Моего младшего брата Митю первый раз пригласили сниматься в кино, когда ему было одиннадцать лет.

Попал он в кино случайно, благодаря маминому брату дяде Жене, человеку разносторонне и щедро одаренному, который был вхож во все возможные слои общества и везде любим.

Режиссер Гроссман собирался снимать ленту о школе и набирал маленьких артистов на детские роли, делал пробы. Большинство исполнителей было уже подобрано, главную роль должен был играть сын артиста Табакова; набирали эпизоды и массовку. Но все еще не было исполнителя на небольшую, но важную по смыслу роль второго плана — классного философа и резонера, комментирующего происходящее ироничными чайльдгарольдовскими афоризмами. Собственно, типаж роли был очевиден, Гроссман просмотрел уже два десятка детей, подобранных его ассистентами по школам и самодеятельным студиям; многие из них вполне подходили, но режиссеру все не хватало какого–то второго плана, какого–то дополнительного измерения… Гроссман нервничал, отсутствие исполнителя задерживало.

Как–то оказавшись с Гроссманом за одним столиком в ресторане Дома кино, дядя Женя, который был в то время администратором труппы эстрадных акробатов, услышал разговоры о поисках артиста на эту роль, послушал рассеянно нервные пререкания Гроссмана с ассистентами и вдруг заявил, что знает мальчика, который им нужен.

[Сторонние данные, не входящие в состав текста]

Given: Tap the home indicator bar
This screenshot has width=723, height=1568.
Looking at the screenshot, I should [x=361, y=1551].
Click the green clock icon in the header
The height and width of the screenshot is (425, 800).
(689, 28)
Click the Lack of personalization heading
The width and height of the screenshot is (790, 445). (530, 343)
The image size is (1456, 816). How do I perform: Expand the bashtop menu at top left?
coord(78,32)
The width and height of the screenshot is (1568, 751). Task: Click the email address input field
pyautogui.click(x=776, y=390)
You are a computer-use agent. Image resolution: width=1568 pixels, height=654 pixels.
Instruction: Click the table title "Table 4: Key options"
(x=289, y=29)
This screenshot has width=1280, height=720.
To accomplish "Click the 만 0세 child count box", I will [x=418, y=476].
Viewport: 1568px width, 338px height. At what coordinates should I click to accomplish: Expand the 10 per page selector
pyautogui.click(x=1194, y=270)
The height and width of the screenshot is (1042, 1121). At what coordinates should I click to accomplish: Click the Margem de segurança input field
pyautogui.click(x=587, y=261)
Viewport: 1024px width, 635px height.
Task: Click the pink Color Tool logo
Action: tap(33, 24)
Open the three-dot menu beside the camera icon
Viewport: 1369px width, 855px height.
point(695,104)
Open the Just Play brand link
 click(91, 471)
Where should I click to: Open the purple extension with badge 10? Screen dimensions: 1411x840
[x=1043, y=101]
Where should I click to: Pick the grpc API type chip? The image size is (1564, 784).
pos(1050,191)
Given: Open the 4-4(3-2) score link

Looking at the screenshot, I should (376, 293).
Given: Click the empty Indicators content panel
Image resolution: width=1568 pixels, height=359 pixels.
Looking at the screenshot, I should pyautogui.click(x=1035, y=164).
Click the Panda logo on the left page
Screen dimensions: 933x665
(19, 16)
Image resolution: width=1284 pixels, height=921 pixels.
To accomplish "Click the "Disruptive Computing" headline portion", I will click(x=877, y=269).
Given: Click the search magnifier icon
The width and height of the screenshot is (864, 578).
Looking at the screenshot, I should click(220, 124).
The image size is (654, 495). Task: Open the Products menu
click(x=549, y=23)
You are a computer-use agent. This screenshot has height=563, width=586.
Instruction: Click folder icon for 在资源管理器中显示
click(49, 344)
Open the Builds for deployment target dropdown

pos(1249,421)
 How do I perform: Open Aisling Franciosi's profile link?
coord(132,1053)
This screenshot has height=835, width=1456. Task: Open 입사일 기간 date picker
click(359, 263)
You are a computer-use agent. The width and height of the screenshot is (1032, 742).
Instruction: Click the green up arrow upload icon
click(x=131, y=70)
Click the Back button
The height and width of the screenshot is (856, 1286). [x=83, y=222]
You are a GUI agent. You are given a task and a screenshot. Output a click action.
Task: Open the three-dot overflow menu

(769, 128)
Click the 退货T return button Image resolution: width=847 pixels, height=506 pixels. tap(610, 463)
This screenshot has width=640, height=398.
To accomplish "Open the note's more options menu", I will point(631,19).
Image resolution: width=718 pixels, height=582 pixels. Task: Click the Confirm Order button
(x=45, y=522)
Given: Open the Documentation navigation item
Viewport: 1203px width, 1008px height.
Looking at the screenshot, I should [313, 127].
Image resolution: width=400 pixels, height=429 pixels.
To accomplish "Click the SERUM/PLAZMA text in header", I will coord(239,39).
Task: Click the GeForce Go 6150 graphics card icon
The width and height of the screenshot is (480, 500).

— Это, конечно, ваш сын? — устало поинтересовался печальный Гроссман.

— Нет. Племянник, — сказал дядя Женя.

И не обращая внимание на улыбочки гроссмановской камарильи, тут же пошел к телефону договариваться о том, чтобы Митьку, который в это время находился в лагере за городом, привезли на пробы на Ленфильм. Дядя Женя называл это сводить концы с концами.

Нужно сказать, что уже в одиннадцать лет Митька был весьма своеобразным персонажем. Как раз в этом возрасте он начал все больше и больше становиться похожим на маму, перенимать ее обаяние. Секрет маминого обаяния заключался в неизменном интересе и расположенности к людям, в интуитивном их понимании и в ироничной снисходительности к их слабостям.

Кроме того Митька, который сызмальства был любимцем и в подмосковном доме деда, окончившего в свое время университет в Берлине и говорившего на трех языках, и в Лужском доме прабабушки по другой линии, где держали кур и поросенка, играли на гармошке и дробили в плясках, обладал фамильярностью и даже нахальством славного малого: он знал, что нравится окружающим, и умел этим пользоваться.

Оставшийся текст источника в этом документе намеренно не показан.